Listed entries.
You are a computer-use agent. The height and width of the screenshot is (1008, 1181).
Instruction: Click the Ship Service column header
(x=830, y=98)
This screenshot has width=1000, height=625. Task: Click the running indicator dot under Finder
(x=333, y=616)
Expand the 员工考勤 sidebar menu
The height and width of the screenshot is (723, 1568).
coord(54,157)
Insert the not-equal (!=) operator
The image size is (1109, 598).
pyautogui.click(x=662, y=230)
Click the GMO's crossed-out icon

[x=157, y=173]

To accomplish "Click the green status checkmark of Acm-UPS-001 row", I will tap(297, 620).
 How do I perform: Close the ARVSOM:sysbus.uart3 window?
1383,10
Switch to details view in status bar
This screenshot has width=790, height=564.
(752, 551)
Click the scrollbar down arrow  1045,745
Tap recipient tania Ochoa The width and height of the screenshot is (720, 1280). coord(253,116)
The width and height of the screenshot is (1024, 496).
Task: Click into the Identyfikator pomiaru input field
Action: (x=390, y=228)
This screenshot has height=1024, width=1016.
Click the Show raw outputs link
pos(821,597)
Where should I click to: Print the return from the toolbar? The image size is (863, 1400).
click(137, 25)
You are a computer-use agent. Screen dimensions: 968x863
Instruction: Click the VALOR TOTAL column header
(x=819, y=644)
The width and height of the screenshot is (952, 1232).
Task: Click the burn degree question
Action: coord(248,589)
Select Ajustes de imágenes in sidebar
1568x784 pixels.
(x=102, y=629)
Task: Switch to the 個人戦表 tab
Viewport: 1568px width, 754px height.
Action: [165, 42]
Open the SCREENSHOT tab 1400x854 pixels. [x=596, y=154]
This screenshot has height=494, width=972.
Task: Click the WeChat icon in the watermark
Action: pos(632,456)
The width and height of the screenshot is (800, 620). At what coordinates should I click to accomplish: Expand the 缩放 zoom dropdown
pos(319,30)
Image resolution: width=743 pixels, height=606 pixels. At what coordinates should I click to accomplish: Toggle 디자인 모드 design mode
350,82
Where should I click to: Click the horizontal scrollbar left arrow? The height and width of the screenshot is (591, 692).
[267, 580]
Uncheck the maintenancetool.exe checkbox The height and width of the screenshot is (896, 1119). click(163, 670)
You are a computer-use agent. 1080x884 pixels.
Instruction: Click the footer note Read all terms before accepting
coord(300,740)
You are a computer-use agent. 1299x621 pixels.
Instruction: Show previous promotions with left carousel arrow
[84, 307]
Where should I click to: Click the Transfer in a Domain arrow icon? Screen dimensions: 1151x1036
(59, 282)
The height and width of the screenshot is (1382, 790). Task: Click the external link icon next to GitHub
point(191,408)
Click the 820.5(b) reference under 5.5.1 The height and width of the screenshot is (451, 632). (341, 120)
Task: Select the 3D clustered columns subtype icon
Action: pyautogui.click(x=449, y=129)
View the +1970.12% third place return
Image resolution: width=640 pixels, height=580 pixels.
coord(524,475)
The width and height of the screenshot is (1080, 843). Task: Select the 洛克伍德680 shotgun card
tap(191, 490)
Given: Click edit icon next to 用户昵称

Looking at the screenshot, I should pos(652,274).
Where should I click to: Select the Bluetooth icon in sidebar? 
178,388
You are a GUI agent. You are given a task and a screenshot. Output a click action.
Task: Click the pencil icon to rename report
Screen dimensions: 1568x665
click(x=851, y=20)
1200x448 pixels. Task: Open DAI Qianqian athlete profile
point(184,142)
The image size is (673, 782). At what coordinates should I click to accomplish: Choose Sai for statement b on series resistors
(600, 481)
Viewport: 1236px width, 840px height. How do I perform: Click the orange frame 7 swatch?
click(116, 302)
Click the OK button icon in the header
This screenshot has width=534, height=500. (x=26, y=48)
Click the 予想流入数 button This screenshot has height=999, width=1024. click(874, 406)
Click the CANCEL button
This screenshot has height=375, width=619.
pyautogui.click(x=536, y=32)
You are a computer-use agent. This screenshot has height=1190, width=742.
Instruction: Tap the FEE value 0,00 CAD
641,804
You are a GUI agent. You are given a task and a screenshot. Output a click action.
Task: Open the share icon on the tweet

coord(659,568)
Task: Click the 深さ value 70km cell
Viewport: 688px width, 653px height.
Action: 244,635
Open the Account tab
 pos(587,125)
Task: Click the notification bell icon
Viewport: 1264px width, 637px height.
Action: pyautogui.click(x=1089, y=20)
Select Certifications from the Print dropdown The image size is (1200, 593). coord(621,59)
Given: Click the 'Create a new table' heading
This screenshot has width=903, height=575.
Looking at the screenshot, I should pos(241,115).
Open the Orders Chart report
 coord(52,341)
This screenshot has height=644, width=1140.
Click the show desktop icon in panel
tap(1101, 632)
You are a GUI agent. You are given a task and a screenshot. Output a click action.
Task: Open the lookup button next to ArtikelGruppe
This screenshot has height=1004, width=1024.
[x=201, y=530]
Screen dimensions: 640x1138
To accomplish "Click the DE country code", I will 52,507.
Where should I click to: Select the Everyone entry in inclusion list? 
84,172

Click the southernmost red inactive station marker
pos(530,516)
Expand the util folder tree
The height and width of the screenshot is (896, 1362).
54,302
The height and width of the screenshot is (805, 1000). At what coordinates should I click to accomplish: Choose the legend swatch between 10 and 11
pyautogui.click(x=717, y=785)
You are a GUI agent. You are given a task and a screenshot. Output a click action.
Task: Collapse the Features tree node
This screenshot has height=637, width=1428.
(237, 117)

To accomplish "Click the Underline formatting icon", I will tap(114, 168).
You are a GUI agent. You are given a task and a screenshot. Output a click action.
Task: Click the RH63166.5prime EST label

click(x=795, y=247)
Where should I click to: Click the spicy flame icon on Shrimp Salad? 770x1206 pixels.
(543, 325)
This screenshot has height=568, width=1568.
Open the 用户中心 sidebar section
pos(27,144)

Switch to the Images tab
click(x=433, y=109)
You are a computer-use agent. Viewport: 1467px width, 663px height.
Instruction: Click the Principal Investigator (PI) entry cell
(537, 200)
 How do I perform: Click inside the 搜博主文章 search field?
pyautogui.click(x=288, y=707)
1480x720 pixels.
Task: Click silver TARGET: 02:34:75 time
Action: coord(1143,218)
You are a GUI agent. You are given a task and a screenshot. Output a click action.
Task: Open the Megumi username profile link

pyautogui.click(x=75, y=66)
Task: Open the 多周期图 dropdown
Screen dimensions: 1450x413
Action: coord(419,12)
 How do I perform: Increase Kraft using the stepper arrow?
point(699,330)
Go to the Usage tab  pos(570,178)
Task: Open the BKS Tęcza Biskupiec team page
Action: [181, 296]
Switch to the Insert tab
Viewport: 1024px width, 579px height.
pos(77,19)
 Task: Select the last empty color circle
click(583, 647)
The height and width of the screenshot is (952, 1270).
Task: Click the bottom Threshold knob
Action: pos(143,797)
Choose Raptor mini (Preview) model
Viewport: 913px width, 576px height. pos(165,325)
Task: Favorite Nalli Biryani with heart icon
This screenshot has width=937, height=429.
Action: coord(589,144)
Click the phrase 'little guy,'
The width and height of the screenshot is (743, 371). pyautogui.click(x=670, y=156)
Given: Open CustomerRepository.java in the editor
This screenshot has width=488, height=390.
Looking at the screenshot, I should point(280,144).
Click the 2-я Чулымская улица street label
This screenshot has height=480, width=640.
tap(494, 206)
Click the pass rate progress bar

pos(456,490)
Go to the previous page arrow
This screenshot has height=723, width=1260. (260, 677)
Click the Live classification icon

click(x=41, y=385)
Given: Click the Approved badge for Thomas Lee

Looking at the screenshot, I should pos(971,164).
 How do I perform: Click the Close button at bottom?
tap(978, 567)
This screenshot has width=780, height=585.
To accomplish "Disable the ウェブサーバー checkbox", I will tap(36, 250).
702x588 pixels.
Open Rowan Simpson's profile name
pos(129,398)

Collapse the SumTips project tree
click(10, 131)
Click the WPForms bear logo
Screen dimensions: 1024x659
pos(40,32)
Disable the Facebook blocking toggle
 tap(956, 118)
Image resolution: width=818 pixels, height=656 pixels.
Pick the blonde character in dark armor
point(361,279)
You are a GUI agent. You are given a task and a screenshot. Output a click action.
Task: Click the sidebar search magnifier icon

What you are asked to do.
Give only a number: how many lines of the data hold the string "will"?

Solution to this problem.
4